Start of GIVEN INFORMATION

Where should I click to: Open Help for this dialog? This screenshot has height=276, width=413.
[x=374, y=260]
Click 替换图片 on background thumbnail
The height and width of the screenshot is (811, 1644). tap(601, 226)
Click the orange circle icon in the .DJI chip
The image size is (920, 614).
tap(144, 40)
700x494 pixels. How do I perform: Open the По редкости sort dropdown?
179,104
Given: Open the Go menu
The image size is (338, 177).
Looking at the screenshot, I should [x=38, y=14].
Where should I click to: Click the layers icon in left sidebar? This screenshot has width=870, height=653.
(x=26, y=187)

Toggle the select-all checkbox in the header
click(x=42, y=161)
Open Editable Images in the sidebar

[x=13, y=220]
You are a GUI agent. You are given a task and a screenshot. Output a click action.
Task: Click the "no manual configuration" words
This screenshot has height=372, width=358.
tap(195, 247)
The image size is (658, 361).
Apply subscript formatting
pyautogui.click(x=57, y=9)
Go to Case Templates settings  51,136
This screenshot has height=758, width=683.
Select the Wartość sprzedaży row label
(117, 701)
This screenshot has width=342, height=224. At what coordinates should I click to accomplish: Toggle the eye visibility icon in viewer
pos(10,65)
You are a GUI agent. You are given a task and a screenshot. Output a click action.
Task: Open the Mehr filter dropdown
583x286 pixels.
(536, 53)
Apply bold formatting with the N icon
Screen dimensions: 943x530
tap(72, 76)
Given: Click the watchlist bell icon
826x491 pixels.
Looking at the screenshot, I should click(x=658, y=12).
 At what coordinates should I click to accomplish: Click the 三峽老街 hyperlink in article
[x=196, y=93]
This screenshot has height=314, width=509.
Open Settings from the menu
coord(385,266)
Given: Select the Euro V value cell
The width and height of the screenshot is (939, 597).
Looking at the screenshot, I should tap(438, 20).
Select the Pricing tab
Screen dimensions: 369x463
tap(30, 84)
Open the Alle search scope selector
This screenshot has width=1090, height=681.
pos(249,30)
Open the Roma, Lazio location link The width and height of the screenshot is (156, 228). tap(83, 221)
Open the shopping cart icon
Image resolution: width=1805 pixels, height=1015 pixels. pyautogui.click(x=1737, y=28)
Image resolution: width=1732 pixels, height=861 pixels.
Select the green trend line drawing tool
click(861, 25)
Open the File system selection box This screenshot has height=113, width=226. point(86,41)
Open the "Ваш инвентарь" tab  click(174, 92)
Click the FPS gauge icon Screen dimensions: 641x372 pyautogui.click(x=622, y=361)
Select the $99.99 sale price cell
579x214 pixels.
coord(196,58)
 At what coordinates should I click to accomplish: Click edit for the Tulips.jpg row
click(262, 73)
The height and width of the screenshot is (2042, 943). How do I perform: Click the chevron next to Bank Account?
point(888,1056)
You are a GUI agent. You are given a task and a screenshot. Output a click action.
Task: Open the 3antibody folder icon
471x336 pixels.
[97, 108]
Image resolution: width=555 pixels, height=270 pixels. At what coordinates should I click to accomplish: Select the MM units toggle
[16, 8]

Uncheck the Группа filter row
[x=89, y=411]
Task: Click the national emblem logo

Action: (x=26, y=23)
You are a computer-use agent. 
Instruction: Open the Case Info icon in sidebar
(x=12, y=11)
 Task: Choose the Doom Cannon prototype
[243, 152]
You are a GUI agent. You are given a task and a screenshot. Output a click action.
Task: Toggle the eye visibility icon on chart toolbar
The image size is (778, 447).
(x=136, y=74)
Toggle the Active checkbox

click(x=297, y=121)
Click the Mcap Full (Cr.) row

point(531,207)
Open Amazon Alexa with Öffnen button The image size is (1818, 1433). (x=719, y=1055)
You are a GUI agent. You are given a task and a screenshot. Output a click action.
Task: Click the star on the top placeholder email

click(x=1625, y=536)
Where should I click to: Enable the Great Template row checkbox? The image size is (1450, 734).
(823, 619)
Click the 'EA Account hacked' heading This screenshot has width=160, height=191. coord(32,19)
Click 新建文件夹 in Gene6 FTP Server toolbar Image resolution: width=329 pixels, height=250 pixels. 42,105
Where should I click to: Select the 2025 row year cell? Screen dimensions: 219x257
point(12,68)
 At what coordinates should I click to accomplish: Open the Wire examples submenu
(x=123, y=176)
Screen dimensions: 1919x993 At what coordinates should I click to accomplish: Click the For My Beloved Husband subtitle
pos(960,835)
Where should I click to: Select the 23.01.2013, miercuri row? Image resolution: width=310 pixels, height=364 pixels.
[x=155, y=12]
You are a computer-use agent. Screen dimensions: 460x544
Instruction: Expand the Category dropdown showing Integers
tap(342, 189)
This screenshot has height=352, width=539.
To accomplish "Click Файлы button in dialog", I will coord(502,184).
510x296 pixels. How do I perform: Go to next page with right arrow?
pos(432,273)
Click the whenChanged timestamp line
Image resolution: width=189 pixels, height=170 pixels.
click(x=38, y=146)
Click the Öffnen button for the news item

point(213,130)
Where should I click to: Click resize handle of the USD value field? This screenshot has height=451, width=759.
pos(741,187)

End of GIVEN INFORMATION

**THE PROBLEM**.
All of the entries above need to be retyped exactly.

**TASK RESULT**.
Where should I click to: Open Help for this dialog? This screenshot has height=276, width=413.
[x=374, y=260]
Click 替换图片 on background thumbnail
The height and width of the screenshot is (811, 1644). tap(601, 226)
Click the orange circle icon in the .DJI chip
The image size is (920, 614).
tap(144, 40)
700x494 pixels. How do I perform: Open the По редкости sort dropdown?
179,104
Given: Open the Go menu
The image size is (338, 177).
Looking at the screenshot, I should [x=38, y=14].
Where should I click to: Click the layers icon in left sidebar? This screenshot has width=870, height=653.
(x=26, y=187)

Toggle the select-all checkbox in the header
click(x=42, y=161)
Open Editable Images in the sidebar

[x=13, y=220]
You are a GUI agent. You are given a task and a screenshot. Output a click action.
Task: Click the "no manual configuration" words
This screenshot has height=372, width=358.
tap(195, 247)
The image size is (658, 361).
Apply subscript formatting
pyautogui.click(x=57, y=9)
Go to Case Templates settings  51,136
This screenshot has height=758, width=683.
Select the Wartość sprzedaży row label
(117, 701)
This screenshot has width=342, height=224. At what coordinates should I click to accomplish: Toggle the eye visibility icon in viewer
pos(10,65)
You are a GUI agent. You are given a task and a screenshot. Output a click action.
Task: Open the Mehr filter dropdown
583x286 pixels.
(536, 53)
Apply bold formatting with the N icon
Screen dimensions: 943x530
tap(72, 76)
Given: Click the watchlist bell icon
826x491 pixels.
Looking at the screenshot, I should click(x=658, y=12).
 At what coordinates should I click to accomplish: Click the 三峽老街 hyperlink in article
[x=196, y=93]
This screenshot has height=314, width=509.
Open Settings from the menu
coord(385,266)
Given: Select the Euro V value cell
The width and height of the screenshot is (939, 597).
Looking at the screenshot, I should tap(438, 20).
Select the Pricing tab
Screen dimensions: 369x463
tap(30, 84)
Open the Alle search scope selector
This screenshot has width=1090, height=681.
pos(249,30)
Open the Roma, Lazio location link The width and height of the screenshot is (156, 228). tap(83, 221)
Open the shopping cart icon
Image resolution: width=1805 pixels, height=1015 pixels. pyautogui.click(x=1737, y=28)
Image resolution: width=1732 pixels, height=861 pixels.
Select the green trend line drawing tool
click(861, 25)
Open the File system selection box This screenshot has height=113, width=226. point(86,41)
Open the "Ваш инвентарь" tab  click(174, 92)
Click the FPS gauge icon Screen dimensions: 641x372 pyautogui.click(x=622, y=361)
Select the $99.99 sale price cell
579x214 pixels.
coord(196,58)
 At what coordinates should I click to accomplish: Click edit for the Tulips.jpg row
click(262, 73)
The height and width of the screenshot is (2042, 943). How do I perform: Click the chevron next to Bank Account?
point(888,1056)
You are a GUI agent. You are given a task and a screenshot. Output a click action.
Task: Open the 3antibody folder icon
471x336 pixels.
[97, 108]
Image resolution: width=555 pixels, height=270 pixels. At what coordinates should I click to accomplish: Select the MM units toggle
[16, 8]

Uncheck the Группа filter row
[x=89, y=411]
Task: Click the national emblem logo

Action: (x=26, y=23)
You are a computer-use agent. 
Instruction: Open the Case Info icon in sidebar
(x=12, y=11)
 Task: Choose the Doom Cannon prototype
[243, 152]
You are a GUI agent. You are given a task and a screenshot. Output a click action.
Task: Toggle the eye visibility icon on chart toolbar
The image size is (778, 447).
(x=136, y=74)
Toggle the Active checkbox

click(x=297, y=121)
Click the Mcap Full (Cr.) row

point(531,207)
Open Amazon Alexa with Öffnen button The image size is (1818, 1433). (x=719, y=1055)
You are a GUI agent. You are given a task and a screenshot. Output a click action.
Task: Click the star on the top placeholder email

click(x=1625, y=536)
Where should I click to: Enable the Great Template row checkbox? The image size is (1450, 734).
(823, 619)
Click the 'EA Account hacked' heading This screenshot has width=160, height=191. coord(32,19)
Click 新建文件夹 in Gene6 FTP Server toolbar Image resolution: width=329 pixels, height=250 pixels. 42,105
Where should I click to: Select the 2025 row year cell? Screen dimensions: 219x257
point(12,68)
 At what coordinates should I click to accomplish: Open the Wire examples submenu
(x=123, y=176)
Screen dimensions: 1919x993 At what coordinates should I click to accomplish: Click the For My Beloved Husband subtitle
pos(960,835)
Where should I click to: Select the 23.01.2013, miercuri row? Image resolution: width=310 pixels, height=364 pixels.
[x=155, y=12]
You are a computer-use agent. Screen dimensions: 460x544
Instruction: Expand the Category dropdown showing Integers
tap(342, 189)
This screenshot has height=352, width=539.
To accomplish "Click Файлы button in dialog", I will coord(502,184).
510x296 pixels. How do I perform: Go to next page with right arrow?
pos(432,273)
Click the whenChanged timestamp line
Image resolution: width=189 pixels, height=170 pixels.
click(x=38, y=146)
Click the Öffnen button for the news item

point(213,130)
Where should I click to: Click resize handle of the USD value field? This screenshot has height=451, width=759.
pos(741,187)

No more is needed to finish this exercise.